> Dataset
◇ ◇ ◇ ◇ ◇
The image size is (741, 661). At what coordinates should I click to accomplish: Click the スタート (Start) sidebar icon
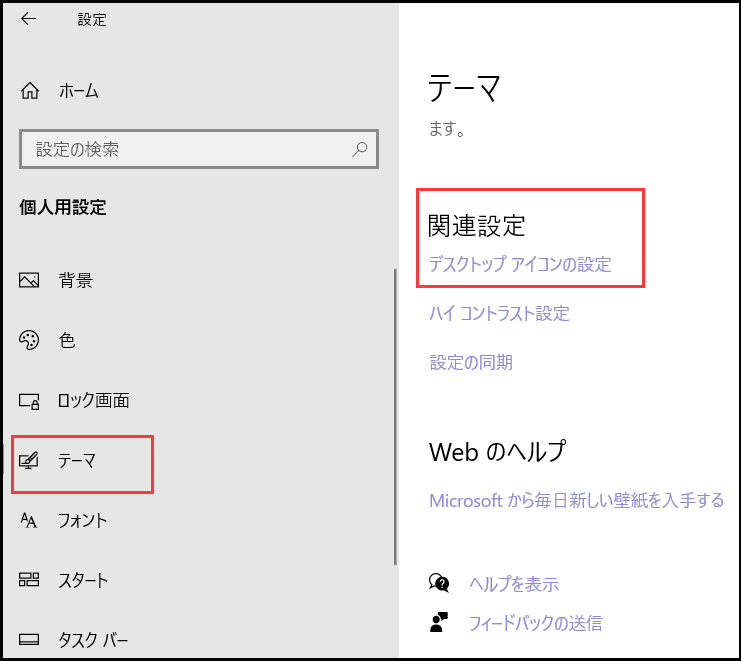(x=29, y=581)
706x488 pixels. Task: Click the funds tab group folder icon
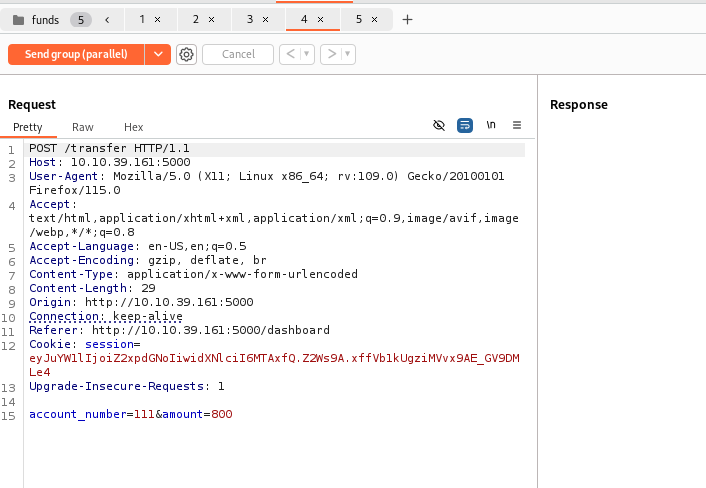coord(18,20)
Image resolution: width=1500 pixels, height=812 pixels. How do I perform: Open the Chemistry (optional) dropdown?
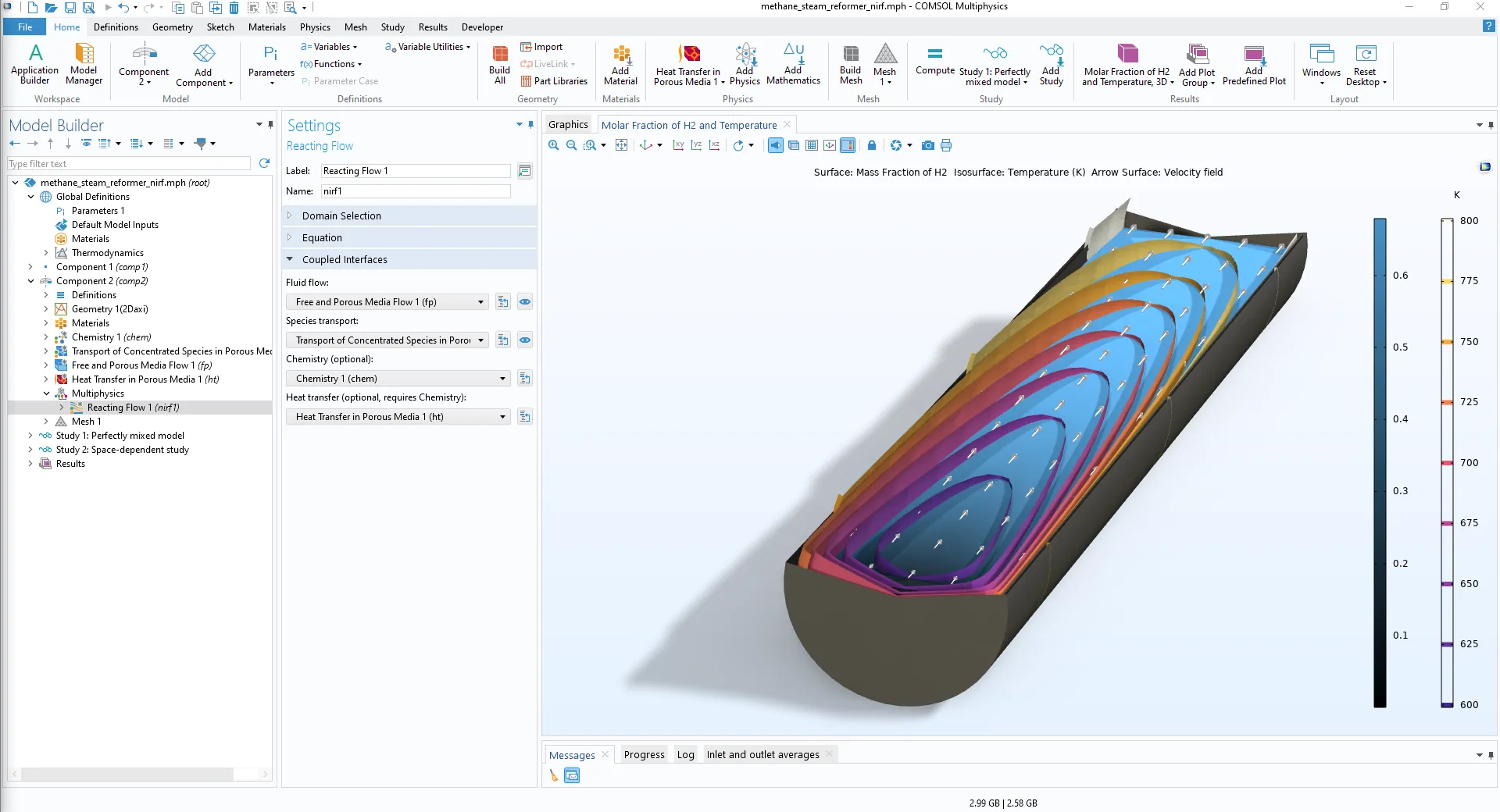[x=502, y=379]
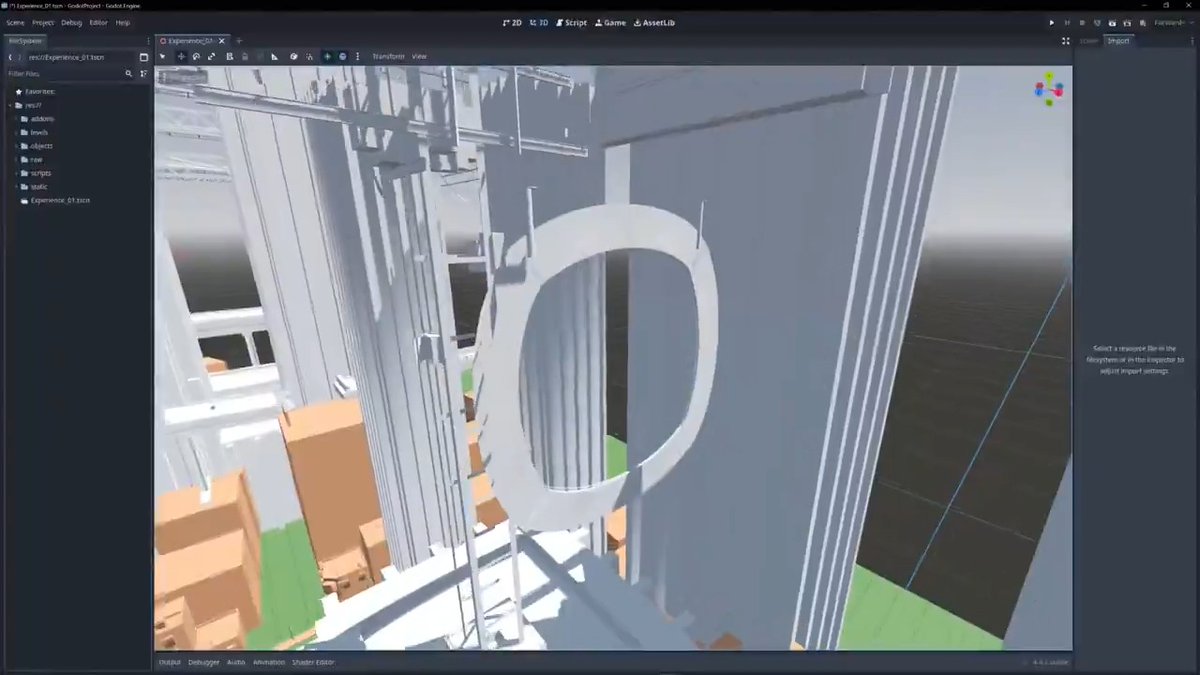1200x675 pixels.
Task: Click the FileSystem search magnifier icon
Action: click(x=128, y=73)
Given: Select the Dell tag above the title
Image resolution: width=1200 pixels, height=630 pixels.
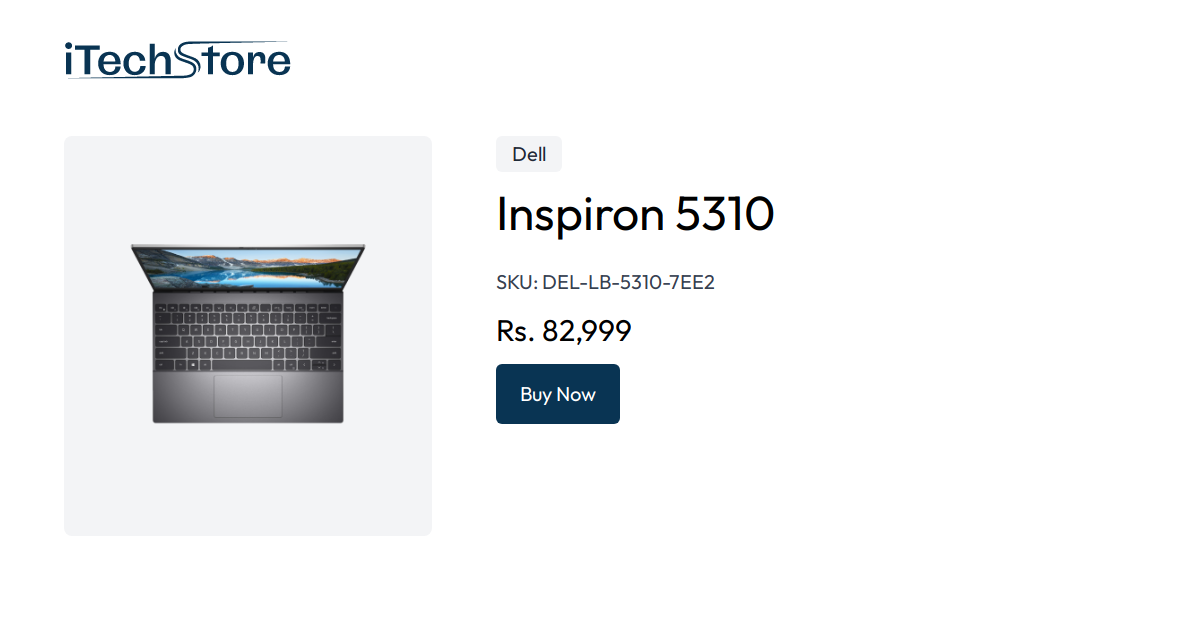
◇ ◇ ◇ ◇ ◇
> Your instructions
Starting with the first entry and ending with the last, reproduce the listing exactly, without its pictures.

> Reply to the exercise
The image size is (741, 661). At what coordinates should I click to accomplish: Click the スタート (Start) sidebar icon
(x=29, y=581)
706x488 pixels. Task: Click the funds tab group folder icon
coord(18,20)
Image resolution: width=1500 pixels, height=812 pixels. How do I perform: Open the Chemistry (optional) dropdown?
[x=502, y=379]
1200x675 pixels.
Task: Click the FileSystem search magnifier icon
Action: click(x=128, y=73)
Given: Select the Dell tag above the title
Image resolution: width=1200 pixels, height=630 pixels.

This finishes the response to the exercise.